第19話 勇者の窮地

 仲間のおかげでなんとか追っ手に追いつかれることなく街まで辿り着いた。


 だが、この街が蹂躙されるのも時間の問題だろう。


 あの爺さん。俺を生かしたのは勝手に死ぬから殺す価値もないってか? 自分で苦しめってか?
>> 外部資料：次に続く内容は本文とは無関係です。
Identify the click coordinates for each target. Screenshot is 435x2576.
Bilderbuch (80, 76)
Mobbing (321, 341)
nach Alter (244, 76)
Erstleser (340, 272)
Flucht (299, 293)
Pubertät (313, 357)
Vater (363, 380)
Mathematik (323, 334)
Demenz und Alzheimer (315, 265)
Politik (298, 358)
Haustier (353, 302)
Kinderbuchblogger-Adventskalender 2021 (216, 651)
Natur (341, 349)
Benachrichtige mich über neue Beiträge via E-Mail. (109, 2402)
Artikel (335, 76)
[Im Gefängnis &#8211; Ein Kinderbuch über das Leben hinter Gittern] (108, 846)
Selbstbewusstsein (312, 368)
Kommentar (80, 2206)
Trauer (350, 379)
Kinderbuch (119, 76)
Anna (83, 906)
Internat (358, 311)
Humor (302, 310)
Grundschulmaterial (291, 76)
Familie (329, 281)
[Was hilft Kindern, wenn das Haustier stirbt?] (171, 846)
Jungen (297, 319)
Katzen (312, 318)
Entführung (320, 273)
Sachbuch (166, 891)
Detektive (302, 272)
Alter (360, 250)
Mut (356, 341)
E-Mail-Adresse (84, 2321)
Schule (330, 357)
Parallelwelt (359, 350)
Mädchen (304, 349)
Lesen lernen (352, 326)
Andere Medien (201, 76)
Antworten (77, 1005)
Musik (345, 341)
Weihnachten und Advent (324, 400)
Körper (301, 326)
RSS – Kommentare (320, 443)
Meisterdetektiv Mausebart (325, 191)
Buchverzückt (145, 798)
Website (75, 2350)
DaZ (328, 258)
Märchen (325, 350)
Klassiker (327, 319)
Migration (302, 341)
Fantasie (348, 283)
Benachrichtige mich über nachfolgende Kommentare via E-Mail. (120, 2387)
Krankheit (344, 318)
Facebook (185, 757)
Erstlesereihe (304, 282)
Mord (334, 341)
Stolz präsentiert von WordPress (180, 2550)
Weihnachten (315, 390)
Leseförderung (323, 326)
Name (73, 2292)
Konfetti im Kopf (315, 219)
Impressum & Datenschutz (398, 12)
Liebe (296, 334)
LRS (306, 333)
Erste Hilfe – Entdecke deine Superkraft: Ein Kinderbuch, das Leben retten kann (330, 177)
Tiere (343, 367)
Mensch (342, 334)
 それとも、気付いてない? 俺が今でも協力できると?


 わからん!


「ああ! イライラする。世界が俺をバカにしているのが腹立つ」


「世界はベルトレット様をバカにしてないです」


「そうか? まあ、そうか。生きてるってことはそういうことか」


 さすがカーテット。ナイスフォローだ。俺のことをよくわかっている。俺の価値も。


 今いる街は既に破壊し尽くされたあそこと違ってすでに警戒している。


 街の外には衛兵が出ていた。


 俺が多少回復する時間稼ぎぐらいはしてくれるだろう。


「どれだけ持つかな? それまでにまともに動けるようになるといいが」


 俺は自分が来た方を見た。


 その方向からは今も魔法や武器のぶつかる音、衝撃が響いてくる。


 今の俺ではそこに交わることすらできない。


「そういえば教会には行ってなかったな」


「そうですわね。もしかしたらベルトレット様が回復できないのは呪いのせいかもしれませんわ」


「どう思う? ペクター」


 俺の言葉に普段ならすぐに答えてくれるペクターが、今回は黙り込んでしまった。


「どうした?」


「いえ、少し考え込んでしまって」


「そうか。わからないならそれでもいいが」


「そうじゃないんです。ただ」


「ただ?」


「私の見立てでは、ベルトレット様の回復ができないのは呪いではありません。しかし、教会は神聖な場所。力が強まり何かわかるかもしれません」


「じゃ、ひとまず教会に行ってみることにするか」


 俺は仲間たちに支えられながら教会まで移動した。




 教会の中には街の侵攻を防いでくれるようにと、神に祈っている人が大勢いた。


 皆が一様に怯え、恐怖し、ただすがりつくように神に祈っていた。


 そう、俺ではなく神に祈っていた。この勇者である俺でなく神に!


 まあ、教会はそういう場所だし、間違ってはいないか。


「これじゃ俺の話を聞いてもらうことはできなさそうだな」


「そうです。ゆ。ん!」


「今はそれを口に出すな」


 俺は慌ててカーテットの口を押さえた。


 今は勇者という身分を隠している。バレたら面倒だからな。


 回復してないのに戦うことになるなんてたまったもんじゃない。


 俺たちは人に聞かれないよう、端に移動した。


「私はペクターと違って別に力が強まることはありませんけど」


「まあ、聖職者くらいじゃないか? 教会で力が強まるのは」


 確か、祈りの強さによって使うスキルの効果が強くなるのは聖職者だけだったはず。今の俺はさっぱり使えないがペクターがいるから困らない。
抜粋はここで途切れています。